For an amphoteric solvent, SH, the autoprotolysis constant, Ks, relates the concentration of its protonated form, SH2+, to that of its deprotonated form, S

\[\mathrm{2SH}\rightleftharpoons \mathrm{SH_2^+}+\mathrm{S^-}\]

\[K_\textrm s = [\mathrm{SH_2^+}][\mathrm{S^-}]\]

and the solvent’s pH and pOH are

\[\textrm{pH}=-\log[\mathrm{SH_2^+}]\]

\[\textrm{pOH}=-\log[\mathrm{S^-}]\]

Note

You should recognize that Kw is just specific form of Ks when the solvent is water.

The most important limitation imposed by Ks is the change in pH during a titration. To understand why this is true, let’s consider the titration of 50.0 mL of 1.0×10–4 M HCl using 1.0×10–4 M NaOH. Before the equivalence point, the pH is determined by the untitrated strong acid. For example, when the volume of NaOH is 90% of Veq, the concentration of H3O+ is

\[\begin{align}
[\mathrm{H_3O^+}]&=\dfrac{M_\textrm aV_\textrm a-M_\textrm bV_\textrm b}{V_\textrm a+V_\textrm b}\\
&=\dfrac{\mathrm{(1.0\times10^{-4}\;M)(50.0\;mL)}-(\mathrm{1.0\times10^{-4}\;M)(45.0\;mL)}}{\textrm{50.0 mL + 45.0 mL}}\\
&=5.3\times10^{-6}\textrm{ M}
\end{align}\]

Note

The titration’s equivalence point requires 50.0 mL of NaOH; thus, 90% of Veq is 45.0 mL of NaOH.

and the pH is 5.3. When the volume of NaOH is 110% of Veq, the concentration of OH is

\[\begin{align}
[\mathrm{OH^-}]&=\dfrac{M_\textrm bV_\textrm b-M_\textrm aV_\textrm a}{V_\textrm a+V_\textrm b}\\
&=\dfrac{(1.0\times10^{-4}\textrm{ M})(55.0\textrm{ mL})-(1.0\times10^{-4} \textrm{ M})(50.0\textrm{ mL})}{\textrm{50.0 mL + 55.0 mL}}\\
&=4.8\times10^{-6}\textrm{ M}
\end{align}\]

Note

The titration’s equivalence point requires 50.0 mL of NaOH; thus, 110% of Veq is 55.0 mL of NaOH.

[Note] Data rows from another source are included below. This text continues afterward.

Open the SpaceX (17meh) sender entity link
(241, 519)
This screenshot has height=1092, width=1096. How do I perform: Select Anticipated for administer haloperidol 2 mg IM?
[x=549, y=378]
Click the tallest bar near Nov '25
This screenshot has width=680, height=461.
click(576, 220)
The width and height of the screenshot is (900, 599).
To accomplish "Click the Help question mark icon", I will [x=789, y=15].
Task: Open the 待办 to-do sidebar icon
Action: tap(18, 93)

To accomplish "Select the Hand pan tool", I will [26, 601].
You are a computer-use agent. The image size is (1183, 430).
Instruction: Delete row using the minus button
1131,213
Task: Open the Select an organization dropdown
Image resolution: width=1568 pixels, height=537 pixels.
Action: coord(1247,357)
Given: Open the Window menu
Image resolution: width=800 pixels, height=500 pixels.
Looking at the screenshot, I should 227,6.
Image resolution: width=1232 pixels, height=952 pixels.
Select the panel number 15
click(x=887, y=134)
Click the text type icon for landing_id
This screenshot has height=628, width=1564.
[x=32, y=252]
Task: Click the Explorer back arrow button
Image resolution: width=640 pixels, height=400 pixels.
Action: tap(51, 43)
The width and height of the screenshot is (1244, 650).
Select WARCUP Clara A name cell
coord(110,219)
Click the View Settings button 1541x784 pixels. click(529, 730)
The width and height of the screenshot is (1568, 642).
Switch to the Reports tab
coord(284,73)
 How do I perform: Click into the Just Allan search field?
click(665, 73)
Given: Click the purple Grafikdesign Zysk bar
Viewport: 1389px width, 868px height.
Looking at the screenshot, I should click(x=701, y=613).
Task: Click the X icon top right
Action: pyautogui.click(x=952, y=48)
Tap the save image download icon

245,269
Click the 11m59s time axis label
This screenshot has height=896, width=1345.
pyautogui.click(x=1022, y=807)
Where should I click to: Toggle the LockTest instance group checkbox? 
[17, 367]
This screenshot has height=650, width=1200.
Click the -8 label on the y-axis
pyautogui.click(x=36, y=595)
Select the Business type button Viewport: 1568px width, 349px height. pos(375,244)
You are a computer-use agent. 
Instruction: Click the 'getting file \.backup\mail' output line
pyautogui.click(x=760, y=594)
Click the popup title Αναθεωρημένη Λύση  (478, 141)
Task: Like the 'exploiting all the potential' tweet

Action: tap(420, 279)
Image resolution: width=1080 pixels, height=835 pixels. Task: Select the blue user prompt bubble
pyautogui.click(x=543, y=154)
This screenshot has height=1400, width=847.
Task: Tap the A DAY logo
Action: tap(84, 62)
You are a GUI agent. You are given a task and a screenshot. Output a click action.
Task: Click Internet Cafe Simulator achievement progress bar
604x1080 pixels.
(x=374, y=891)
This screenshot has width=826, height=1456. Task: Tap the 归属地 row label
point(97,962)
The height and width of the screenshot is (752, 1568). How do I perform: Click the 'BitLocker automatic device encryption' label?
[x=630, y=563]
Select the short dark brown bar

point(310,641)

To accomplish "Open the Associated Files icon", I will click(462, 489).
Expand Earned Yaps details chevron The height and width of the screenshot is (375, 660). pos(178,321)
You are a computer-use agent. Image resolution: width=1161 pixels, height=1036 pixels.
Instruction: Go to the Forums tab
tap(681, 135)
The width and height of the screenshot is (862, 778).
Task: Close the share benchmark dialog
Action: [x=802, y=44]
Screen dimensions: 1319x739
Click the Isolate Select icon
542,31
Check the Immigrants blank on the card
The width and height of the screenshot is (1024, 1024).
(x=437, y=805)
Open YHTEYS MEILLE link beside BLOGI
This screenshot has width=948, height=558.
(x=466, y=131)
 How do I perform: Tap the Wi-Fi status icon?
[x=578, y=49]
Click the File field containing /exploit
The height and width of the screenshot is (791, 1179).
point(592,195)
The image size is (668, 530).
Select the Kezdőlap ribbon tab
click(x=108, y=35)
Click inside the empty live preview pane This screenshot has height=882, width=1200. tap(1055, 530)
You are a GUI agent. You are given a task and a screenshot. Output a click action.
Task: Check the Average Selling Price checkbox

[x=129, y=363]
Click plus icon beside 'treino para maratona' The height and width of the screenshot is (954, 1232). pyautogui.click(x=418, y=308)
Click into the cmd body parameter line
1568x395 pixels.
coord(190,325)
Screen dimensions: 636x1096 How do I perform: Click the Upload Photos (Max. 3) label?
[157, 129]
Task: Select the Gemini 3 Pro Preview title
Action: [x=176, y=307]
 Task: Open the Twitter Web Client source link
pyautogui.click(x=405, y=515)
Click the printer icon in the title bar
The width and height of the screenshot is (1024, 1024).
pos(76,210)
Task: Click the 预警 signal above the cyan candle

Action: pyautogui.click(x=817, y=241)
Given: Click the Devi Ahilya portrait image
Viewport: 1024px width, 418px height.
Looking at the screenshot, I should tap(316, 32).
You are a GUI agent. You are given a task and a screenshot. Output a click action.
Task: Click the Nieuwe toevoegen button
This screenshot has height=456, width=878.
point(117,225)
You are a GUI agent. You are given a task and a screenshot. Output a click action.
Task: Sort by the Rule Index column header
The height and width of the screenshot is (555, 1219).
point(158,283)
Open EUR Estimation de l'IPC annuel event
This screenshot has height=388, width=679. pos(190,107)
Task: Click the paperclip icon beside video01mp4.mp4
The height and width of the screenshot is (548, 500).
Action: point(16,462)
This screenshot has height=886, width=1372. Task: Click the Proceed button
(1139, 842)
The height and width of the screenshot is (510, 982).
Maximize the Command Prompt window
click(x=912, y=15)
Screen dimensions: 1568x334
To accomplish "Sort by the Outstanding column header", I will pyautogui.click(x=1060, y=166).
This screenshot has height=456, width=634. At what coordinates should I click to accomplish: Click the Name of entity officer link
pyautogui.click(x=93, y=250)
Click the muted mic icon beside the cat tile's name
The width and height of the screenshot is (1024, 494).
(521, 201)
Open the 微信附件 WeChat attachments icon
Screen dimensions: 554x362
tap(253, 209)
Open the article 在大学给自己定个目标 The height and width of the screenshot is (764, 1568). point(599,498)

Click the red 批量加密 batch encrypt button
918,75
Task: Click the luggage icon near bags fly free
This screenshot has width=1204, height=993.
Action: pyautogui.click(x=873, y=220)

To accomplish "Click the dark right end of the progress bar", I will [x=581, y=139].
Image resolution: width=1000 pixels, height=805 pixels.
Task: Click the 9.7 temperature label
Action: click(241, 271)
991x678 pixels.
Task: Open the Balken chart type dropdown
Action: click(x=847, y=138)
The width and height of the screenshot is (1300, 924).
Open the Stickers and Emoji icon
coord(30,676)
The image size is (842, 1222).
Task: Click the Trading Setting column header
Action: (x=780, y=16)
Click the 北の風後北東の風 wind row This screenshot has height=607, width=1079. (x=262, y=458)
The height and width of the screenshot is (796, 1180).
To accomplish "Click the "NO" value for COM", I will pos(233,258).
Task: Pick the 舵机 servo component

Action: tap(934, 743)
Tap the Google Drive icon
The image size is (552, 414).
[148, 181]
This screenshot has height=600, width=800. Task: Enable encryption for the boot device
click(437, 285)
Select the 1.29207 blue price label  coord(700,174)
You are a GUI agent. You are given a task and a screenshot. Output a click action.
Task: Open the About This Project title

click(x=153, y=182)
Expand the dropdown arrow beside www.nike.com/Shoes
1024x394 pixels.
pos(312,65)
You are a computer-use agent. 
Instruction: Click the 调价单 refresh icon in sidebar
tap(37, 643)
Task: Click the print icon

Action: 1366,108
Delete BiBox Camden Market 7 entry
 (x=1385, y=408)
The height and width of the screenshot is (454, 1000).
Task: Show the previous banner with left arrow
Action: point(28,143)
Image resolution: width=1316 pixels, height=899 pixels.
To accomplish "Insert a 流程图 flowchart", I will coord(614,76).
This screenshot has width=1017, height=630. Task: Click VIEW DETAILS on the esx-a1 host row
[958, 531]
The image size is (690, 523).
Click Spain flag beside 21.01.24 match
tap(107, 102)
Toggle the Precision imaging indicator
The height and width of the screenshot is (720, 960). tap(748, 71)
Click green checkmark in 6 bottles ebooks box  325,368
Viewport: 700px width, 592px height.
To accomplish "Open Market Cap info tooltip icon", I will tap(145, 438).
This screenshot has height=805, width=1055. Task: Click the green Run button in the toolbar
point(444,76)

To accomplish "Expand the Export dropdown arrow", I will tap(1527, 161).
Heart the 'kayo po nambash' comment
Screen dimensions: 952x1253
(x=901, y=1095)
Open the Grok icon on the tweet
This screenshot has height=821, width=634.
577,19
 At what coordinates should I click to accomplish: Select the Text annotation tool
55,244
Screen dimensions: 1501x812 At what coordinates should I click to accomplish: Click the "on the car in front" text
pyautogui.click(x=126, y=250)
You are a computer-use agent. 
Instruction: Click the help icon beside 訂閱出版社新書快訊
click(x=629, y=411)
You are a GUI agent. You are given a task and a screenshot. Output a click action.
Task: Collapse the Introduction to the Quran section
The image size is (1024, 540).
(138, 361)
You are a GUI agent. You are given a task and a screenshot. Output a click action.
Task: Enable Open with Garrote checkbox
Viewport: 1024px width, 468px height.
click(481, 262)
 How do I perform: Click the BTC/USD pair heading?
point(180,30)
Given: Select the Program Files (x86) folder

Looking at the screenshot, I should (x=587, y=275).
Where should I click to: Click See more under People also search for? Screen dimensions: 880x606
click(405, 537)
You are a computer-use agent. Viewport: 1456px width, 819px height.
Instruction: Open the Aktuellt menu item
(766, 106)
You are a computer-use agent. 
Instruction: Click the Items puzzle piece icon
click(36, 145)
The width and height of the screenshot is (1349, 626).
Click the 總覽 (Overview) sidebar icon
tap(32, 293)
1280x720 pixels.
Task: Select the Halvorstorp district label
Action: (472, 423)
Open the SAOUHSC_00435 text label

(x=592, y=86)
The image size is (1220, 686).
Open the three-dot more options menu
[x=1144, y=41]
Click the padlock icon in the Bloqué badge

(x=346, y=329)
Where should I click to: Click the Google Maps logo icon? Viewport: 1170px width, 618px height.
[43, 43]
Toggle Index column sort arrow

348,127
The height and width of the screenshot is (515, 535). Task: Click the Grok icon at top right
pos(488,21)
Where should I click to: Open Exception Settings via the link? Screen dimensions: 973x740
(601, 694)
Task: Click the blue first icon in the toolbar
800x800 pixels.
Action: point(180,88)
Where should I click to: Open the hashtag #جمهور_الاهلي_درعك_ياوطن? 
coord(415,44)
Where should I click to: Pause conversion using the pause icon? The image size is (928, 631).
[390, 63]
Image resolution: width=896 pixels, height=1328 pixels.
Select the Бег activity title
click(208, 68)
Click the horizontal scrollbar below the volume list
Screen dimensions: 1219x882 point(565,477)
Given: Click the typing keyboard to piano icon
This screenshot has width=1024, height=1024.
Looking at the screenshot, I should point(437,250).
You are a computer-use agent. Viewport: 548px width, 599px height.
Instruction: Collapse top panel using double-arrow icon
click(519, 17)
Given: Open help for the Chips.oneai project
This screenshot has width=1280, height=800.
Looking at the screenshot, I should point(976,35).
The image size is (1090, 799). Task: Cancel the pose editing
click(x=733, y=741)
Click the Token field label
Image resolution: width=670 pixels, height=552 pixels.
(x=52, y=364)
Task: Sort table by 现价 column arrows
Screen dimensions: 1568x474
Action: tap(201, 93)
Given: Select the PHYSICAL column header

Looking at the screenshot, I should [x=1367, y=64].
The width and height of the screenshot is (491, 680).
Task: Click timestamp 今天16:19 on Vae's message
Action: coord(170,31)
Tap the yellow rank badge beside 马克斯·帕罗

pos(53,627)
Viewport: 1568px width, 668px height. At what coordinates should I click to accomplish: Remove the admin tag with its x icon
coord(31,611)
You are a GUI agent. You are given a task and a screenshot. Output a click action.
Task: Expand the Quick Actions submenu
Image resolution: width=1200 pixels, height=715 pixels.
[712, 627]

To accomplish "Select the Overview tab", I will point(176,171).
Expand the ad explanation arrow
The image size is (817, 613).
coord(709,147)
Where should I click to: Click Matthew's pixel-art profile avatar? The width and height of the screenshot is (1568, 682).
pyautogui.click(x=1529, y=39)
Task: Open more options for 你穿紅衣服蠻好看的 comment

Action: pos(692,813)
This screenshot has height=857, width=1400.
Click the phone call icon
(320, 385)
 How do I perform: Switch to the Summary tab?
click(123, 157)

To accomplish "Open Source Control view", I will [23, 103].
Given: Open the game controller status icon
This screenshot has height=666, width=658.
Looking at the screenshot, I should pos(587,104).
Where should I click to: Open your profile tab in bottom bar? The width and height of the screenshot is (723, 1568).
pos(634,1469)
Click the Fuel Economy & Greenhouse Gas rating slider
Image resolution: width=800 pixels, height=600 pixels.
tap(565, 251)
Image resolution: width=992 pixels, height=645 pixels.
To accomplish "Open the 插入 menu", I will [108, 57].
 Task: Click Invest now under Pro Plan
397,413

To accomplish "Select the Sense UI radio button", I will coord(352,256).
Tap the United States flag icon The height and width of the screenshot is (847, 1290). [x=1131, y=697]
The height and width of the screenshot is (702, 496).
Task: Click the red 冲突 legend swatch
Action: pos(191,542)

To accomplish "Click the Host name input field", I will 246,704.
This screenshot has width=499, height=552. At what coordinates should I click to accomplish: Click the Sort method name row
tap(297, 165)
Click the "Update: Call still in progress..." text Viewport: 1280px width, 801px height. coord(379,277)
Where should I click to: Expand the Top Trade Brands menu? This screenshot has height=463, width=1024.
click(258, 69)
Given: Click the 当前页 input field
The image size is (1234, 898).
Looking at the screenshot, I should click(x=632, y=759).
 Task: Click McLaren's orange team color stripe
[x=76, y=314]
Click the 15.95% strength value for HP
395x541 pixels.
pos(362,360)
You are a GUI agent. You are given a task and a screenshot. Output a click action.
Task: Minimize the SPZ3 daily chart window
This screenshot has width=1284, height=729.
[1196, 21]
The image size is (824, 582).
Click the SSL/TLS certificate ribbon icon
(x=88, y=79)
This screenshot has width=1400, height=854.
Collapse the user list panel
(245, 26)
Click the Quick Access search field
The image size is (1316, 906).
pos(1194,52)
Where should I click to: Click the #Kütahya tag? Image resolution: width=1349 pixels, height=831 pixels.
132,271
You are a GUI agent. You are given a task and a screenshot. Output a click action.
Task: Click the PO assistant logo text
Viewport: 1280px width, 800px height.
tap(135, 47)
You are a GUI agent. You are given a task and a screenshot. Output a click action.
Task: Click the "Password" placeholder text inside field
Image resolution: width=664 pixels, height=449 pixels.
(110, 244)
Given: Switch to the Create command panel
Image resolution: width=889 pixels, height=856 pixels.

and the pOH is 5.3. The titrand’s pH is

\[\textrm{pH}=\textrm pK_\textrm w-\textrm{pOH}=14-5.3=8.7\]

and the change in the titrand’s pH as the titration goes from 90% to 110% of Veq is

\[\Delta\textrm{pH} = 8.7 - 5.3 = 3.4\]

If we carry out the same titration in a nonaqueous solvent with a Ks of 1.0×10–20, the pH after adding 45.0 mL of NaOH is still 5.3. However, the pH after adding 55.0 mL of NaOH is

\[\textrm{pH}=\textrm pK_\textrm s-\textrm{pOH}=20-5.3=14.7\]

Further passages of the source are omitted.